Atualmente o financiamento da cultura no Brasil apoia-se, em grande parte, na renúncia fiscal. Entrevistas realizadas pela autora no período de maio a setembro de 2010 com profissionais de marketing de seis empresas sediadas, no Rio de Janeiro e em São Paulo, confirmaram que o marketing cultural vem mostrando-se, cada vez mais, uma ferramenta eficaz na comunicação das empresas. A avaliação do retorno do investimento das verbas utilizadas nessa ferramenta de comunicação empresarial é pouco praticada. Tal fato restringe o uso de verbas próprias, o que seria mais indicado, levando-se em consideração o caráter provisório que toda lei de incentivo fiscal necessariamente tem.

Palavras-chave:

marketing cultural, patrocínio, incentivos fiscais à cultura, mecenato, captação de recursos

A concorrência cada vez mais acirrada no mundo dos negócios tem feito com que as empresas busquem caminhos diversificados para atingir os seus públicos-alvo, tanto para conquistar novos consumidores, como para manter os já existentes.

Uma das alternativas em que o mundo empresarial tem investido é o patrocínio a projetos culturais, incluindo o marketing cultural em seu composto de marketing.

Um fator que estimulou a prática do marketing cultural foi a criação de uma lei de incentivo fiscal em 1986 (Lei Sarney), pela qual o Governo Federal concedia isenção fiscal, total ou parcial, para as empresas que destinarem verbas ao patrocínio de projetos culturais. Por isso, muitas vezes, os termos “marketing cultural” e “incentivo fiscal à cultura” são usados associados, erradamente compreendidos como uma simbiose necessária.

Marketing cultural VERSUS incentivo fiscal à cultura

O governo e as empresas privadas possuem motivações diferentes ao transferir recursos para o setor cultural. O envolvimento da empresa com essa área está baseado em fins comerciais.

Ao patrocinar produtos ou eventos culturais a empresa busca atingir determinado público e ser reconhecida por isso. Já o governo - em suas diferentes esferas -, ao conceder o incentivo fiscal tem como meta preservar e desenvolver iniciativas culturais de uma dada comunidade, sem direcionamento comercial, além de colocá-la ao alcance da maior parcela possível da população.
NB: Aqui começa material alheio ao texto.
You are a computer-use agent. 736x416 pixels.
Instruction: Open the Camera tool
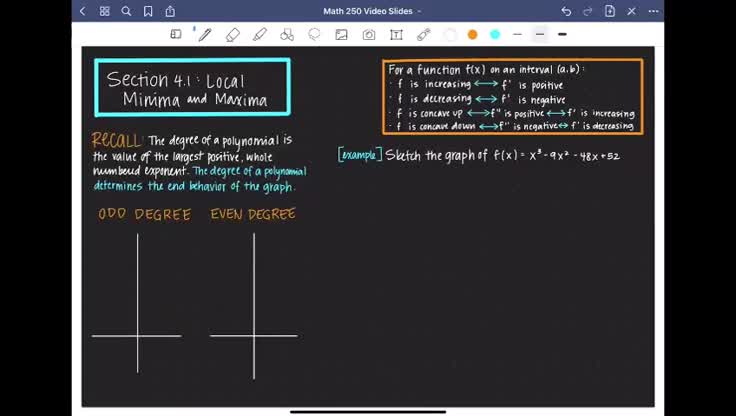point(369,34)
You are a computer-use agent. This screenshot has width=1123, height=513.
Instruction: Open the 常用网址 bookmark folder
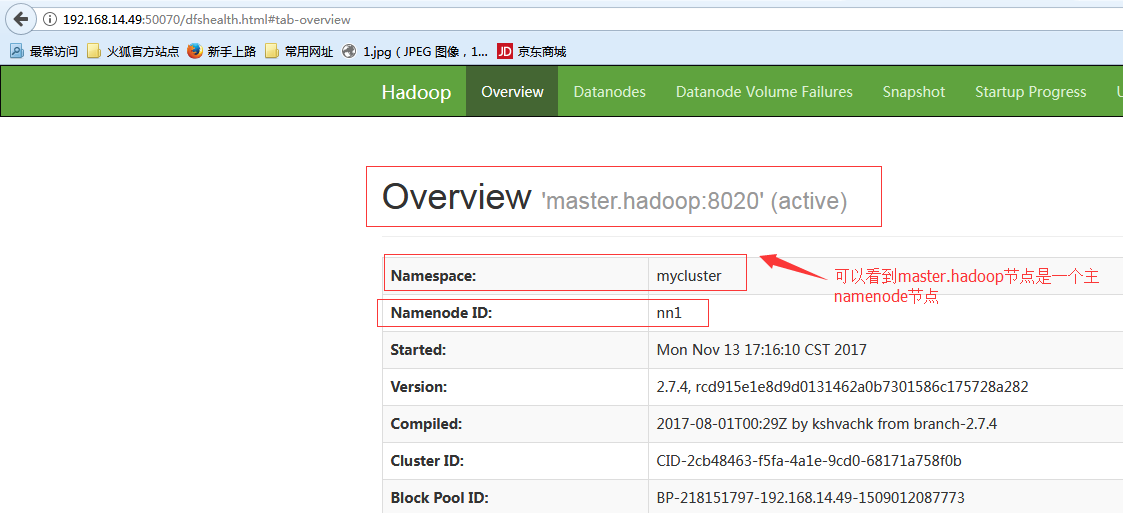[299, 51]
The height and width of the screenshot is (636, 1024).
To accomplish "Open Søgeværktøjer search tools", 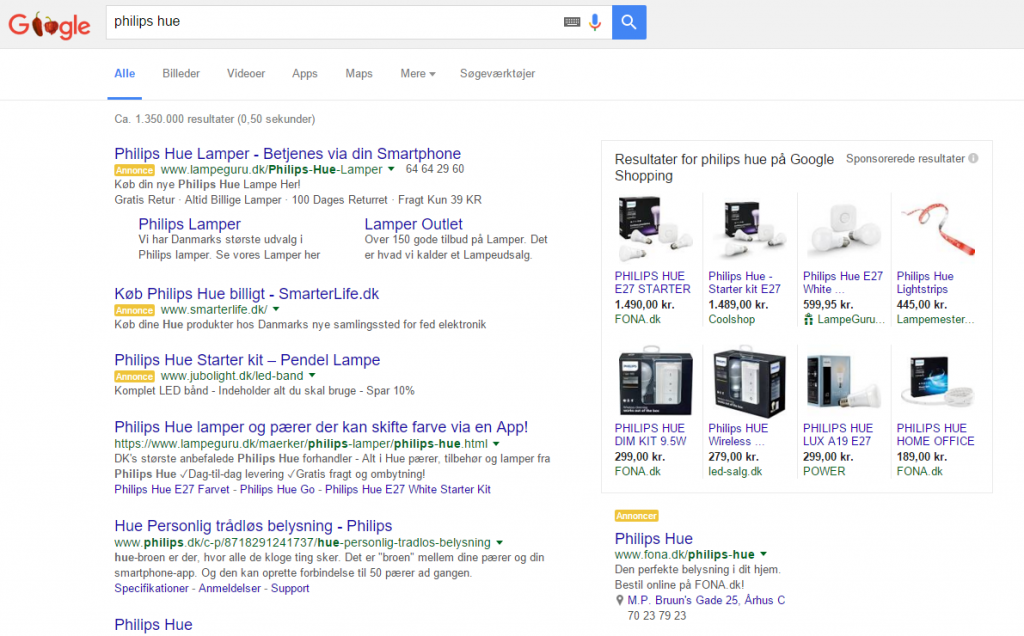I will click(497, 74).
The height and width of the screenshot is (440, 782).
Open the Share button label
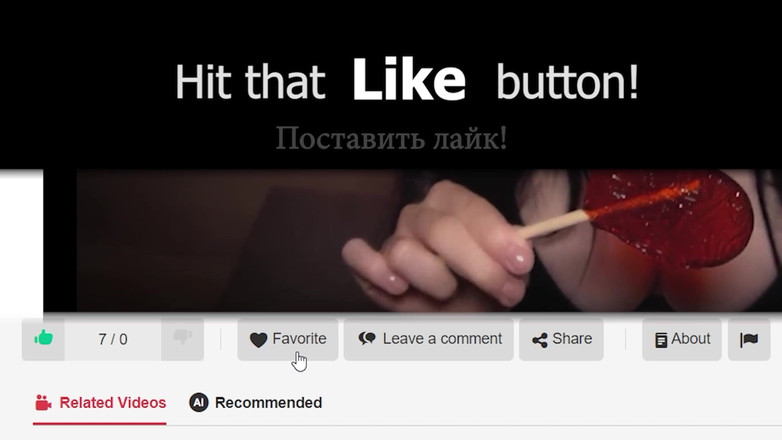pyautogui.click(x=572, y=339)
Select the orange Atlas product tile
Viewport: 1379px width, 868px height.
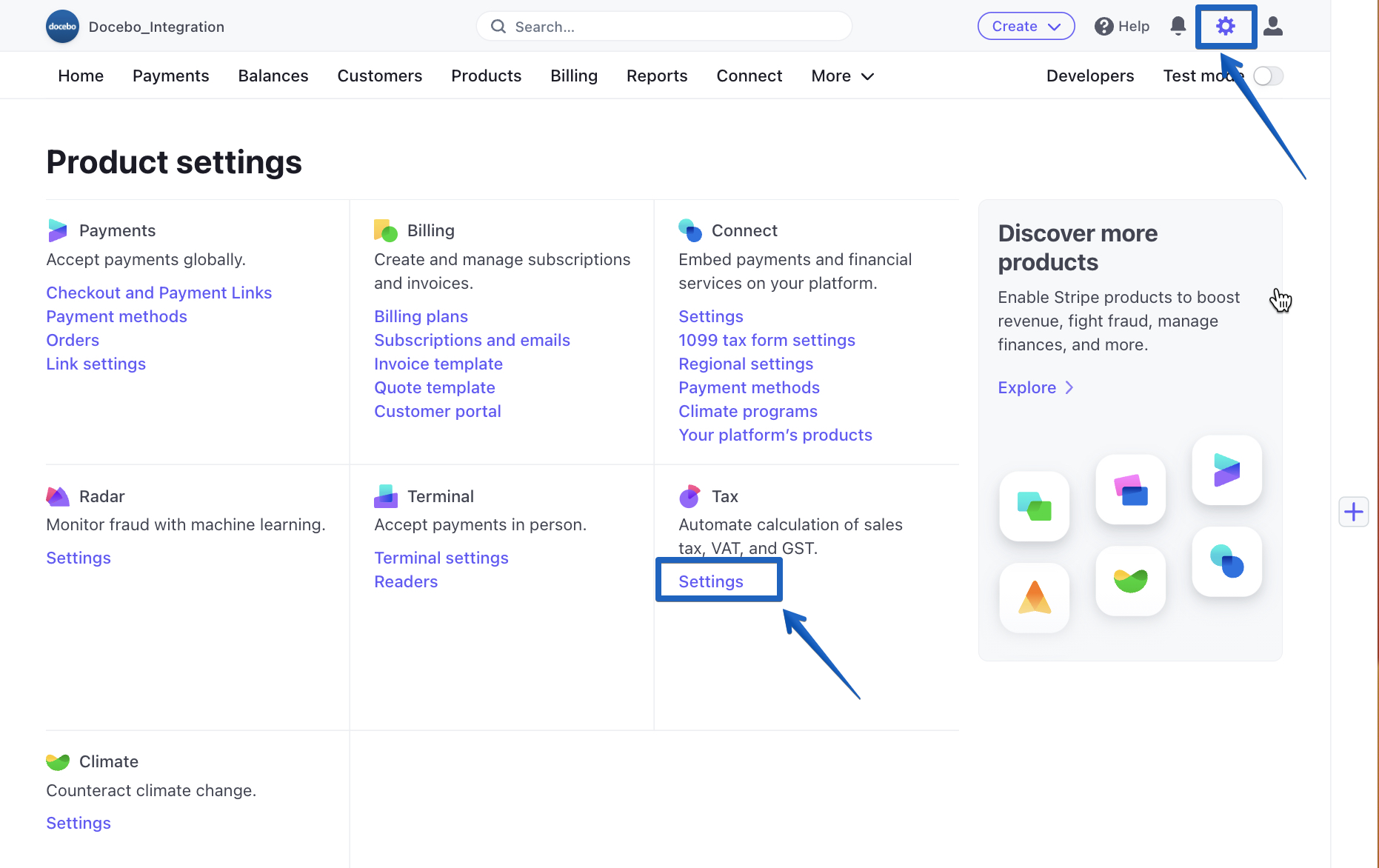tap(1035, 598)
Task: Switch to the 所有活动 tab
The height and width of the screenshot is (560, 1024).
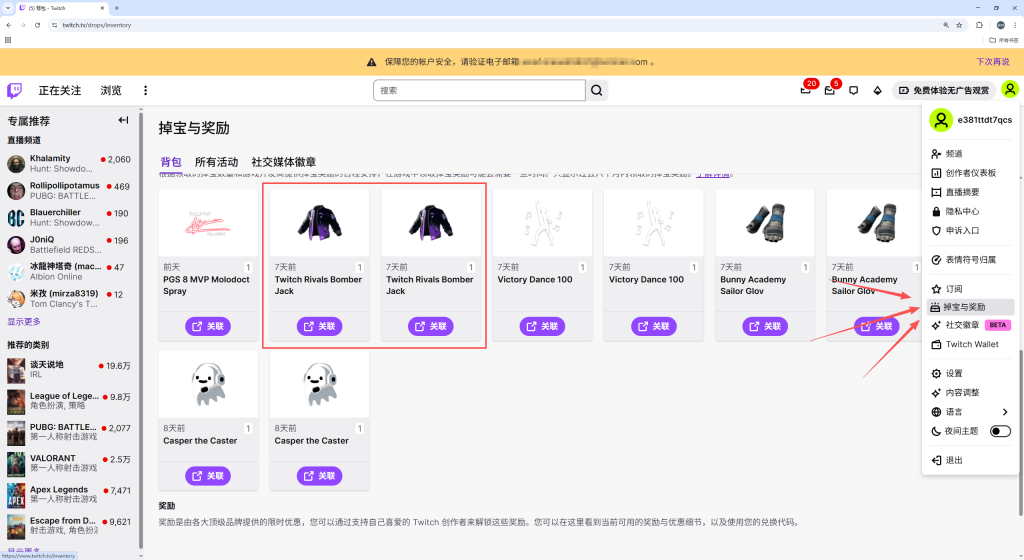Action: (x=216, y=162)
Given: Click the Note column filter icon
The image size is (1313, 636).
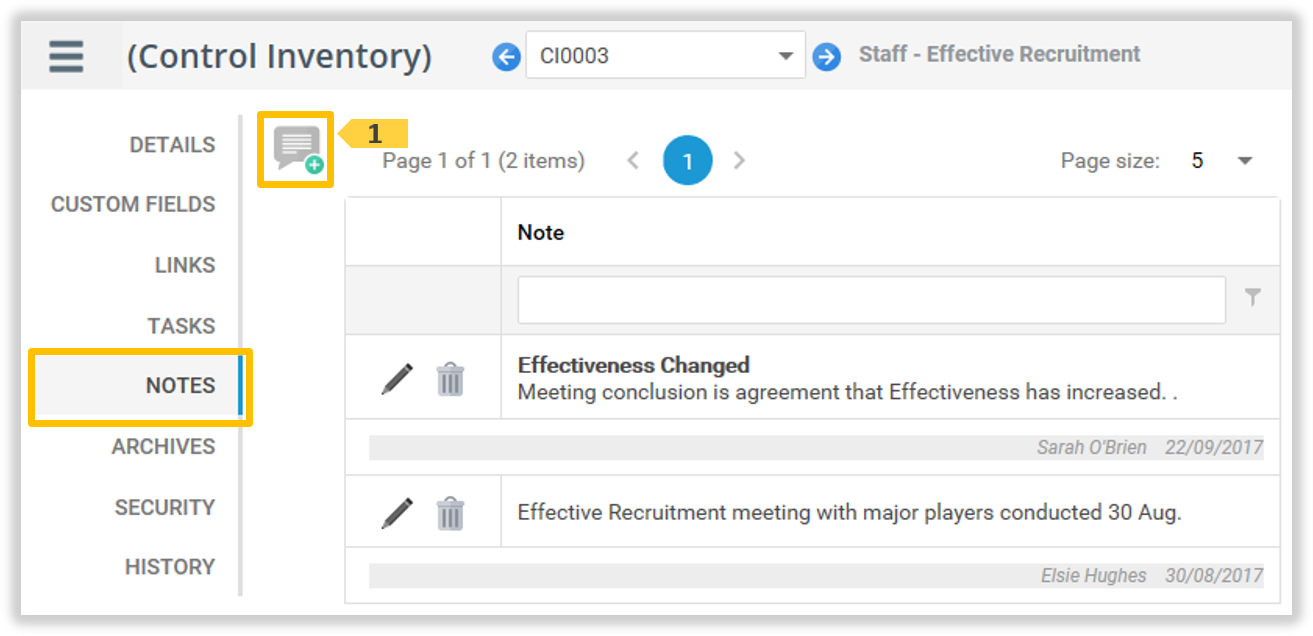Looking at the screenshot, I should pyautogui.click(x=1252, y=297).
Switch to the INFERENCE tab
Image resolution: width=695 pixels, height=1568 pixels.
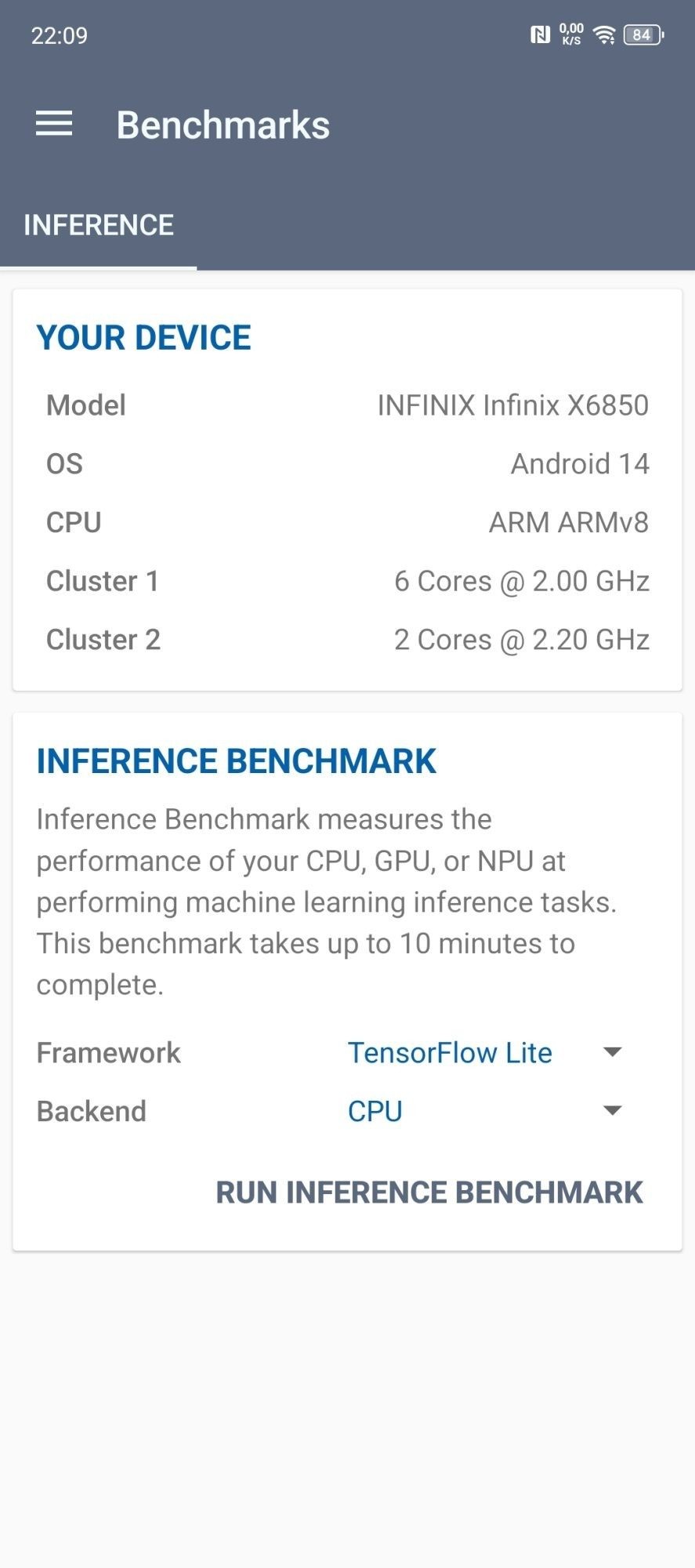pos(99,226)
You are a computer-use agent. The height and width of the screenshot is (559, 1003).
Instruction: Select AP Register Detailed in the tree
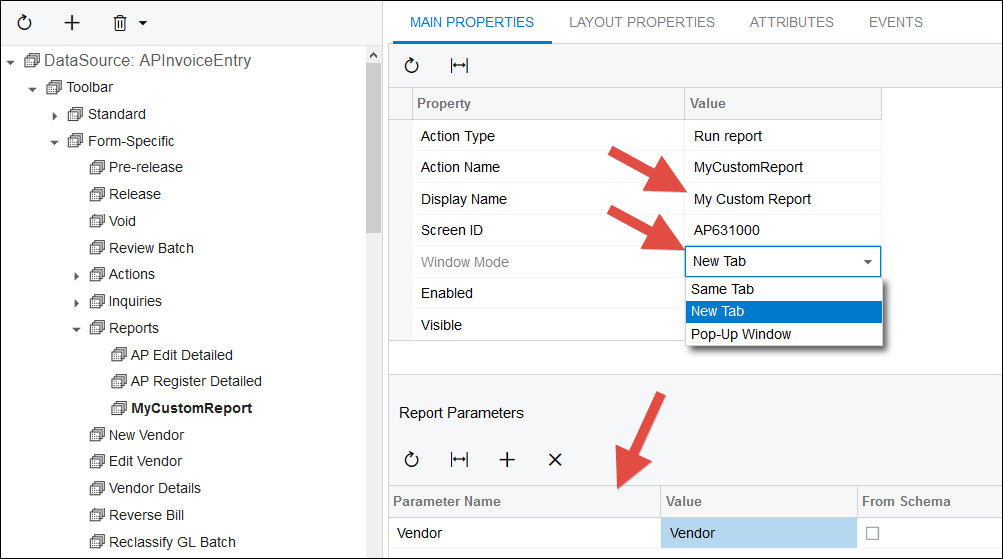click(196, 381)
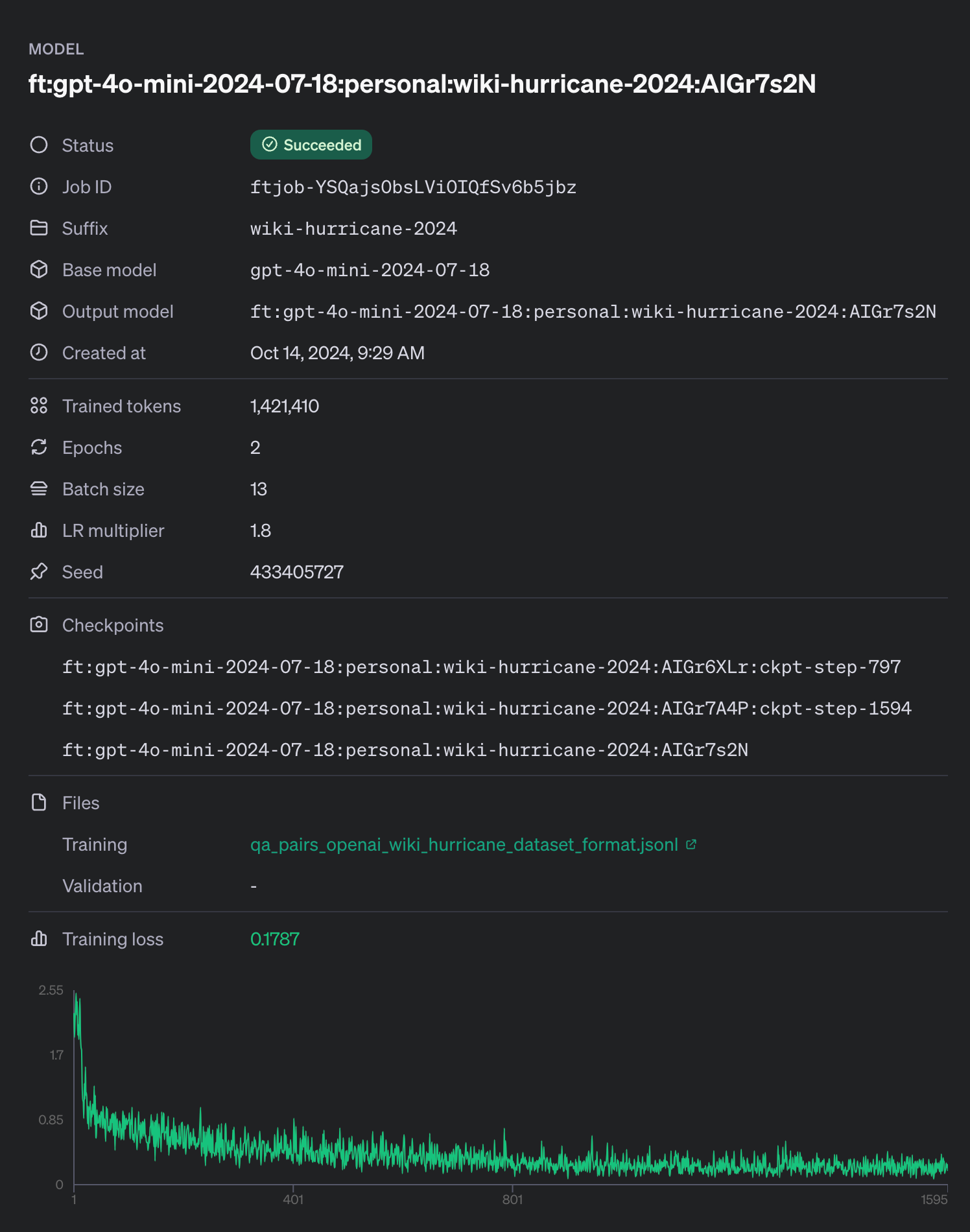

As leis de incentivo fiscal à cultura significam, na prática, que o governo financia projetos culturais selecionados pelas empresas, total ou parcialmente, de forma indireta, já que são custeados por meio de verbas deduzidas de impostos que seriam pagos por pessoas físicas ou jurídicas ao governo. Daí, aliás, parte a crítica que se faz à política cultural do país, uma vez que a maioria das produções que chega ao público foi selecionada pelas empresas e não pelos órgãos responsáveis pela proteção, promoção e distribuição da cultura do país.

Podemos perceber, na tabela a seguir, que grande parte dos recursos destinados à cultura, no Brasil, tem origem na renúncia fiscal das empresas, concedida pelas leis de incentivo.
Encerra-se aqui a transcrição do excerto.